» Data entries
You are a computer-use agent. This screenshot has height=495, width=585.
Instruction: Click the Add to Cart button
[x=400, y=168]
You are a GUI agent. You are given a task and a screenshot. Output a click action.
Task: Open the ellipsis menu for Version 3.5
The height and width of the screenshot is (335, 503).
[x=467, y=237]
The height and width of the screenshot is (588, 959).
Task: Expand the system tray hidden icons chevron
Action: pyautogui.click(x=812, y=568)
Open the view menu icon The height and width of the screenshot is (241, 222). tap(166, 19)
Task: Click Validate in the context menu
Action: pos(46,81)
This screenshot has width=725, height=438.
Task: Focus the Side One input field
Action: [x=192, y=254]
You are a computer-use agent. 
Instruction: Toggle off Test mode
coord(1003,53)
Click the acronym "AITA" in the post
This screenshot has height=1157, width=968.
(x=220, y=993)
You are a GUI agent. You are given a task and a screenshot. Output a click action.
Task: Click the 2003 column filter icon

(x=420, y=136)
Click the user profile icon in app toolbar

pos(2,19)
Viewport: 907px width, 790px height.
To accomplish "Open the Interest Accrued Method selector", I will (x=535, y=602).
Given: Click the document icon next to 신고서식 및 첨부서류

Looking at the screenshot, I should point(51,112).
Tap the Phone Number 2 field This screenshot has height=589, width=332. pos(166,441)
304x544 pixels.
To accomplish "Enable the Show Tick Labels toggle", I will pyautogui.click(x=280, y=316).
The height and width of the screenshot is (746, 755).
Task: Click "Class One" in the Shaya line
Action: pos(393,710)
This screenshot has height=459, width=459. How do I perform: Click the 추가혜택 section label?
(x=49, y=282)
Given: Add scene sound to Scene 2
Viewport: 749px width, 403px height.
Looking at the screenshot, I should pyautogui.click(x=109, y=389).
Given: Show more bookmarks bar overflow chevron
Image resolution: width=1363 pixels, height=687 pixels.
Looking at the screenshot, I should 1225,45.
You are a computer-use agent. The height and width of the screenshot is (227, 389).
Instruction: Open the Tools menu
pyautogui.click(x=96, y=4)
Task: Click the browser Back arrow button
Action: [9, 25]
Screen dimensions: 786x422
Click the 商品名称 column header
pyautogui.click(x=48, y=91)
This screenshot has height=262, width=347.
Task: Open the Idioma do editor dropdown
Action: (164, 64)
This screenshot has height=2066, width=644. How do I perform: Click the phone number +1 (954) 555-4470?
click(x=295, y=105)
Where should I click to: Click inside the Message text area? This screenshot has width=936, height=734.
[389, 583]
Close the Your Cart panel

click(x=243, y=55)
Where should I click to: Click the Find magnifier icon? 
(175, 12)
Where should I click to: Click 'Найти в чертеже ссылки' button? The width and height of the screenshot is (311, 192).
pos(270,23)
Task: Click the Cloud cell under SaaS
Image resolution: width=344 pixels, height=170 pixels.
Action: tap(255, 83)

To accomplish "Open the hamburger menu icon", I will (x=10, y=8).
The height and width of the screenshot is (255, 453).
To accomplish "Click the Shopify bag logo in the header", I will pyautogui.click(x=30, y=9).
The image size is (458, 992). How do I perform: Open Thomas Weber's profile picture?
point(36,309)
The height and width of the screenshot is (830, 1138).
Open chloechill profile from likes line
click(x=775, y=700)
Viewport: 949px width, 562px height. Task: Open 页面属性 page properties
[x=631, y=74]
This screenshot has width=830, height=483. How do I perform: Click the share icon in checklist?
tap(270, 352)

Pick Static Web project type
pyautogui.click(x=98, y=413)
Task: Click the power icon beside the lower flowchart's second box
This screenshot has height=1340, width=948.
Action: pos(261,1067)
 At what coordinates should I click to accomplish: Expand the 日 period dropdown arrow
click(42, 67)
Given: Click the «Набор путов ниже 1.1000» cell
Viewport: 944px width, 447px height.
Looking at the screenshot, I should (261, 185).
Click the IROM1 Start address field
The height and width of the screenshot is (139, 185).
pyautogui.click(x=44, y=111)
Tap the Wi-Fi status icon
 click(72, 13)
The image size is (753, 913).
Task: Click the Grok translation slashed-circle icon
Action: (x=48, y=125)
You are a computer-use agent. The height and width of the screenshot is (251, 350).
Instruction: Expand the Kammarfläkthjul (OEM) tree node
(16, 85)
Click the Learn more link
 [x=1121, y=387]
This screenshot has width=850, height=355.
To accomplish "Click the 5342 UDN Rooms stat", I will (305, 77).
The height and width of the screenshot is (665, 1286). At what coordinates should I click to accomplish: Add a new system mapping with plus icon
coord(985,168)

» WHAT YOU HAVE TO DO
Look through the entries above for the word "agent". Copy every line where it shows up.

» ANSWER SECTION
You are a computer-use agent. This screenshot has height=495, width=585.
You are a GUI agent. You are given a task and a screenshot. Output a click action.
You are a computer-use agent. 
You are a GUI agent. You are given a task and a screenshot. Output a click action.
You are a computer-use agent. The height and width of the screenshot is (227, 389).
You are a computer-use agent. The height and width of the screenshot is (251, 350).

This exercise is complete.